TONY Abbott has approached Cape York indigenous leader Noel Pearson to review the education of all disadvantaged and impoverished children and explore rolling out the direct instruction teaching model in schools across the nation.
The Weekend Australian has learnt that the Opposition Leader wants to overhaul the education of disadvantaged indigenous and non-indigenous children using the teaching approaches adopted by schools in Cape York.
A senior source said Mr Abbott had been discussing with Mr Pearson for some time taking a key role with a Coalition government to work with low-performing schools.
If Mr Pearson accepts the appointment, it would make him the Coalition's third high-profile indigenous-policy recruit, after former ALP president Warren Mundine and mining magnate Andrew Forrest were hand-picked by Mr Abbott to lead changes in overall policy, in the case of Mr Mundine, and employment policy for Mr Forrest.
A source told The Weekend Australian Mr Abbott had intended announcing the role for Mr Pearson on a visit to Cape York during the election campaign. Mr Pearson has written a blueprint for improving schools, outlining eight principles of reform based on the experience of the three schools, at Aurukun, Hope Vale and Coen, that form the Cape York Aboriginal Academy.
The eight principles are: embedding sustainable reform in schools; effective instruction as the keystone of reform; giving high-performing schools the right people as teachers, developed into effective instructors who teach every student; staged autonomy according to the performance of the school; introduce direct instruction in targeted schools; extra-curricular programs in indigenous schools; universal use of proven teaching materials; and developing instructional leaders in each school.
In the manifesto, Mr Pearson argues the approach will "close the educational gap and return Australia to the top tier globally within a decade".
It sets out a process for a staged series of interventions depending on the performance of the school, using uniform and rigidly controlled teaching methods in low-performing schools but granting schools greater autonomy as their performance improves.
The approach will put a poor-performing school on the trajectory to become a good school, and a good school to become a great school, and break the cycle of low performance.
"Education reform has fallen victim to fashion, ideology and intuition at the expense of robust, evidence-based policy," it says. "Policy is being directed at what can change, not what should change."
Mr Pearson's blueprint says schools fail many students because of teaching approaches that teach to the middle-range of ability, leaving the weak to fall further behind and failing to extend the top students. He argues effective teaching "immunises a whole class against falling behind" and is the keystone to educational reform.
It requires explicit instruction that teaches each student at their individual level, presenting information in a structured, systematic and sequenced way, and ensures the student has mastered the knowledge and skill before presenting any new information.
One approach proven in research as one of the most effective methods is the US-developed direct instruction, or DI, which the blueprint says "can lift the quality of classroom teaching far quicker than any reform to the lift the quality of individual teachers".

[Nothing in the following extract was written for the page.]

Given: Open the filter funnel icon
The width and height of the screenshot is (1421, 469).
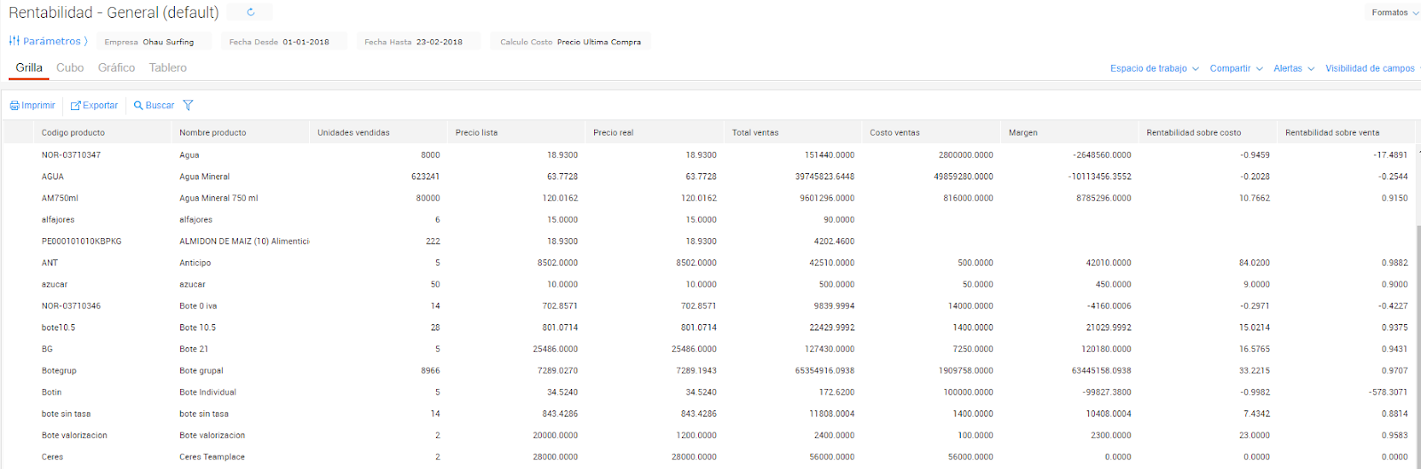Looking at the screenshot, I should tap(188, 106).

The blueprint stipulates DI be introduced in target schools, including those teaching indigenous students, low socioeconomic schools, for non-English speaking students, and remote schools.
Mr Pearson supports DI over other explicit instruction methods because it is not a remedial teaching program for students struggling in specific skills, but a program for teaching the whole curriculum, including teaching materials, that stretches the most able students and prevents weak students from falling behind.
DI provides scripted lessons that teachers must recite word-for-word to ensure clear instruction and removing a very common source of student confusion.
DI stresses students must master each concept before they are introduced to the next one, and only about 15 per cent of material presented in each lesson is new material with the bulk of lesson time devoted to reinforcing previous material.